前漢第四代の考景帝は即位と同時に、天下に賢良の士を求め、まず詩
人として聞こえていた轅固生を召して博士とした。固は山東の生まれ、
当時九十歳だったが、帝の召しに感激し、「若い者なんかには負けない
ぞ」と白髪頭をふりふり出て来た。
だが、この直言一徹居士に来られては、煙ったくてたまらぬオベンチ
ャラ屋のエセ学者たち、なんとかして帝に思い止まらせようと、必死に
なって固の悪口をならべ立てた。
「あの老いぼれはもう役に立ちません。
田舎へあのまま置いておき、
ひい孫の守りでもさせた方がようございます。」
しかし帝はこの中傷を聞かず、ついに固を召し抱えることにした。こ
の固と同時に召されたのは、同じく山東の公孫弘という少壮の学者。

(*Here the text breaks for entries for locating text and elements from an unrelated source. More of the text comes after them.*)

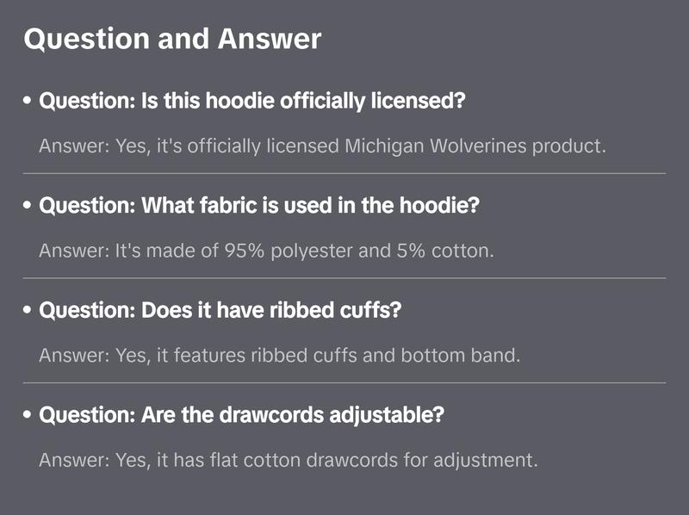The height and width of the screenshot is (515, 689).
Task: Expand the ribbed cuffs question
Action: tap(220, 311)
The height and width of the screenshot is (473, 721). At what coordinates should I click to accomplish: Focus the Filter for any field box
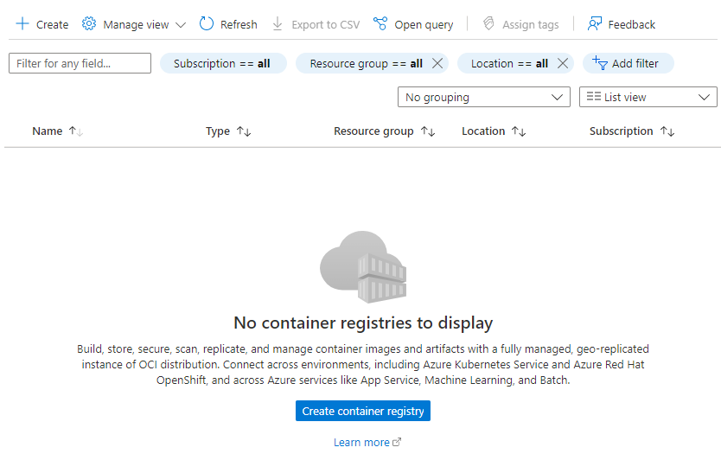[80, 63]
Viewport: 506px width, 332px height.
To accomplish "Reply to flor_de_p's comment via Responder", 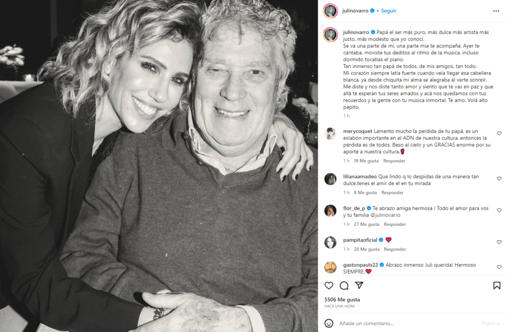I will (395, 224).
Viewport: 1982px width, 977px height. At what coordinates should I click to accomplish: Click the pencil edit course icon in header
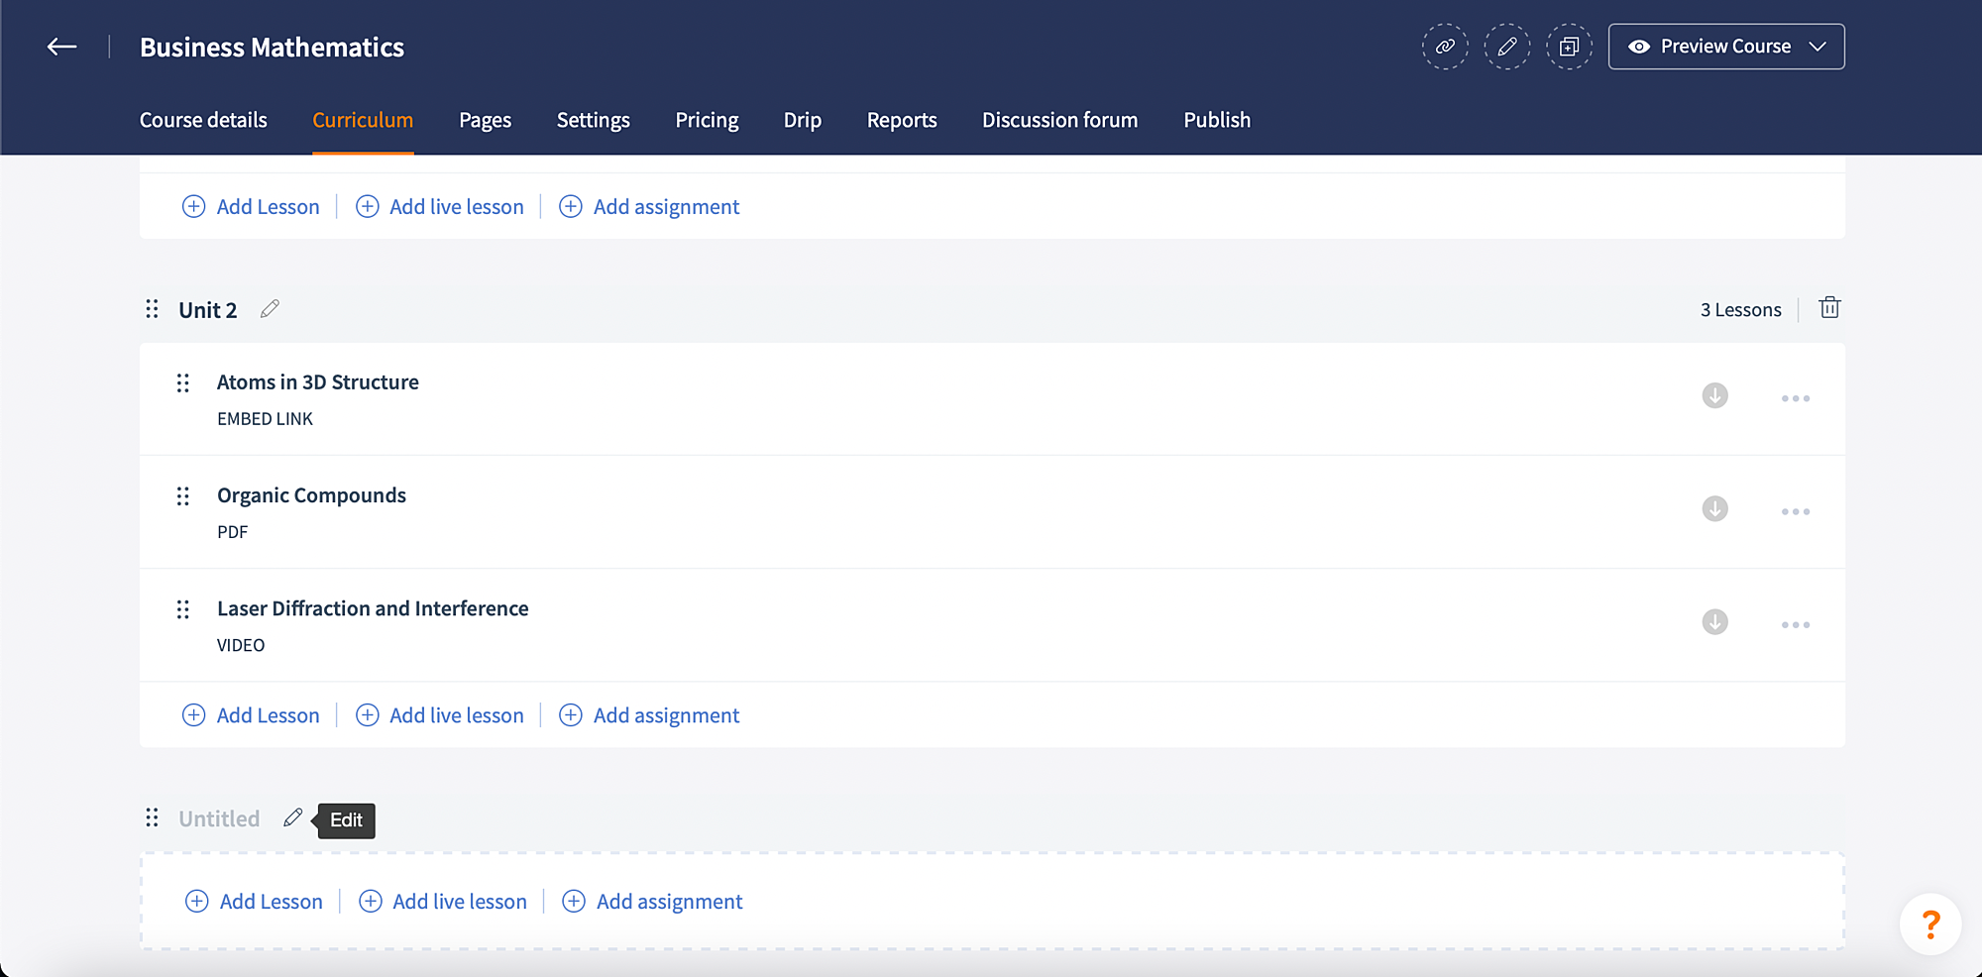pos(1506,47)
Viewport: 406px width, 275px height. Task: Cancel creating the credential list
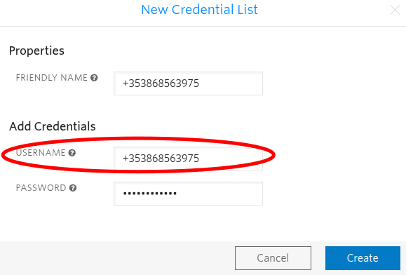point(273,258)
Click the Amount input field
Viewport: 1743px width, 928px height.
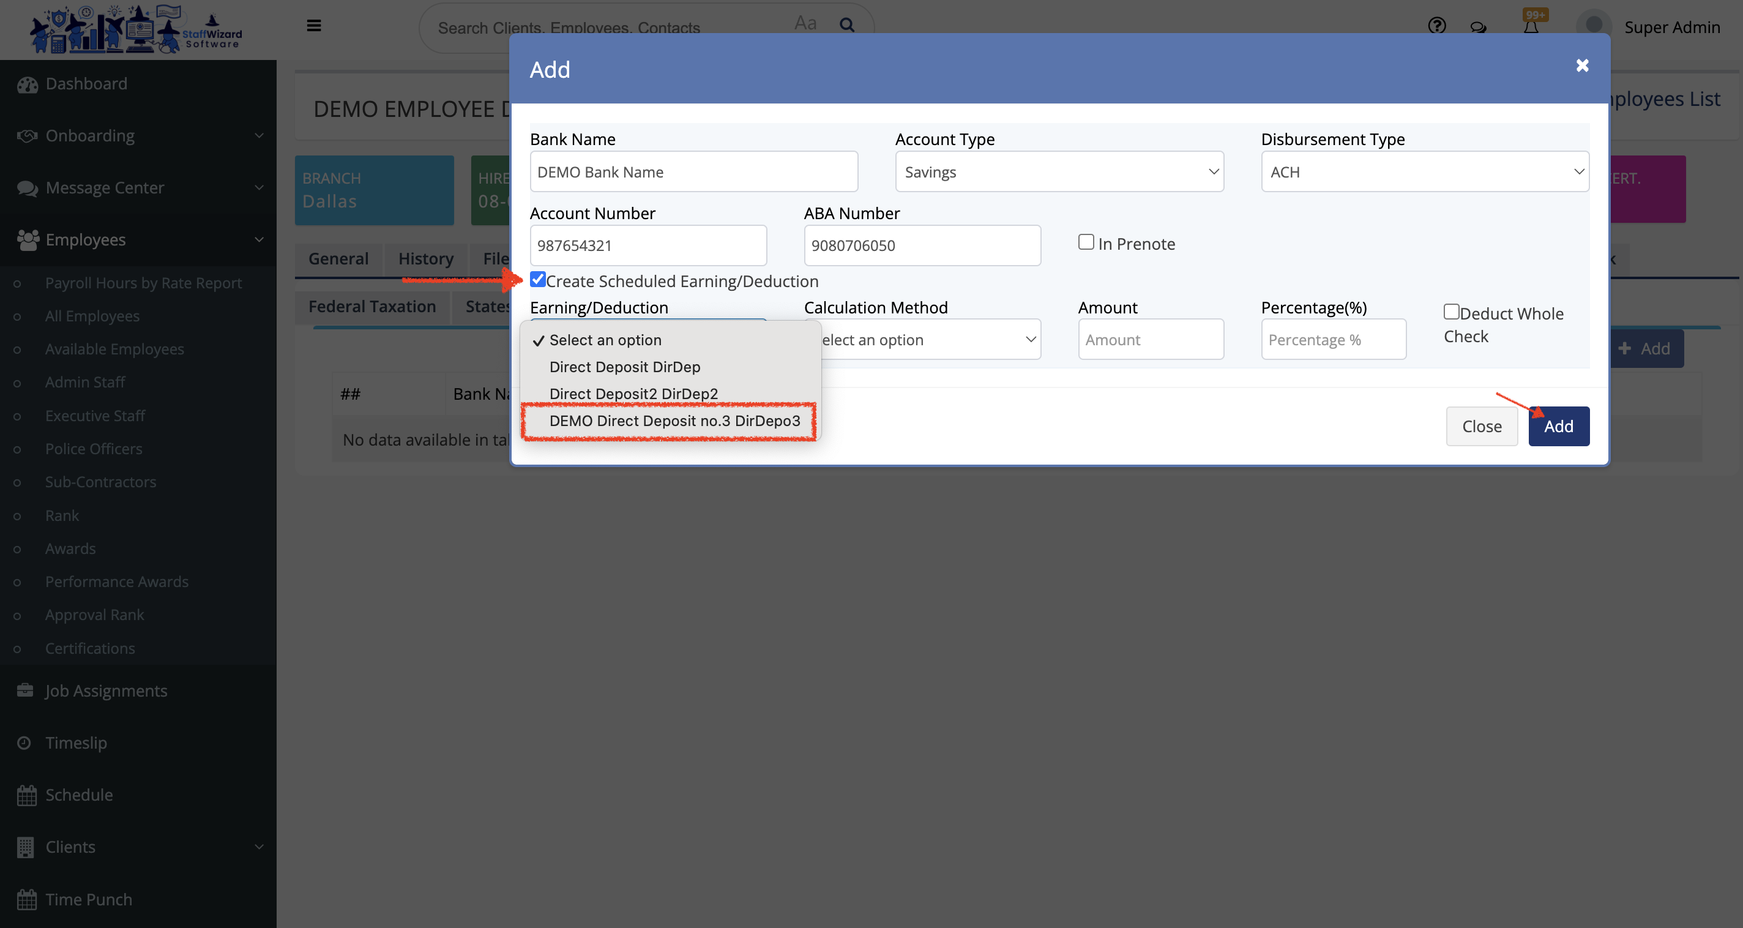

こ
の公孫弘は、(このヨボヨボじじい奴が・・・・)という目つきで固をにらみ
つけていた。だが固は一向に意に介さず、公孫弘に言った。
「いま学に道が乱れ、俗説が流行している。
このまま放置すれば、由緒ある学の伝統は、
ついに邪説のため姿を失うに至るだろう。
君は幸いに若いし、好学の士と聞く。
どうか正しい学問をしっかり勉強し、
世に押し弘めてくれたまえ。
決して自己の信ずる学説を曲げ、
世の俗物どもに阿(おもね)らないように・・・・。」
これが曲学阿世の言葉の起こりとなった。
このじじい・・・・と思っていた公孫弘も、節を曲げない固の立派な人格
と、豊かな学識に打たれ、大いに恥じ入り、さっそく無礼をわびて、固
に弟子入りした。固が生れ、大半の生涯を過した山東では、詩を学ぶ者
は、みんな固を手本にしたし、当時の名ある詩人はみんな固の弟子だっ
たという。
ところで、固の剛直ぶりを物語る一つのエピソードがある。
景帝の母親竇太后は大の老子好き、ある時博士の固を呼んで訊ねた。
「そなた、老子のことを一体どう思うな?」
問われた固、ほめるのも平素の信念にもとると、
「老子などは下男や奴隷と同様下らない男です。
だからあれのいうことはみんな、
いいかげんなごまかしに過ぎません。
いやしくも天下国家を論ずる士が、
問題にする価値のある本ではありません。」
と恐れるところもなく申しのべた。
果たして太后は真っ赤になって怒った。
「この不屈者、
みずからの尊敬する老子をインチキ呼ばわりするとは憎い奴。
この男をすぐ牢に入れておくれ。」
牢に放り込まれた固は、罰として毎日、豚殺しをやらされることにな
った。太后にしてみれば、九十を過ぎた老人の固に豚殺しはむずかしか
ろう。できなければできないで、また他の罰を下す理由ができる・・・・、
という気持ちからだった。嫌がらせの年齢のばあさんの考えることは、
いまもむかしも変わりはないようだ。
ところで、可哀想に思ったのは帝、鋭利な刃物を獄中の固に賜り、豚
を刺させたところ、たった一突きでうまく心臓を貫き、豚はドウとたお
れ、そのまま息絶えた。これを聞いた太后、固の泣き面は見られなかっ
たし、自分の子とはいえ、皇帝がこんなことをしたのでは、これ以上固
をやっつけることもできないと、不承不承、固を赦して牢から引き出し
た。固は再び博士にもどった。
この悪びれぬ、権力を恐れず直言する態度に感心した帝は、固を三公
の一つである清河王太傅に昇進させ、ますます信任はあつく、「もう老
齢ですから・・・・」といくら頼んでも免官にせず、固が病気になり、出仕
ができなくなって、やっと免官のお許しが出るという信任ぶりだった。
(「史記」儒林伝)
戦争中、軍部のお先棒をかついで「八紘一宇」などと吹聴した輩は、こ
の曲学阿世の最たるものだろう。近くは吉田元ワンマン首相、全面講和
を主張する学者を「曲学阿世」とキメつけたが、学を曲げ、世におもねっ
たのは一体どっちだったろうか。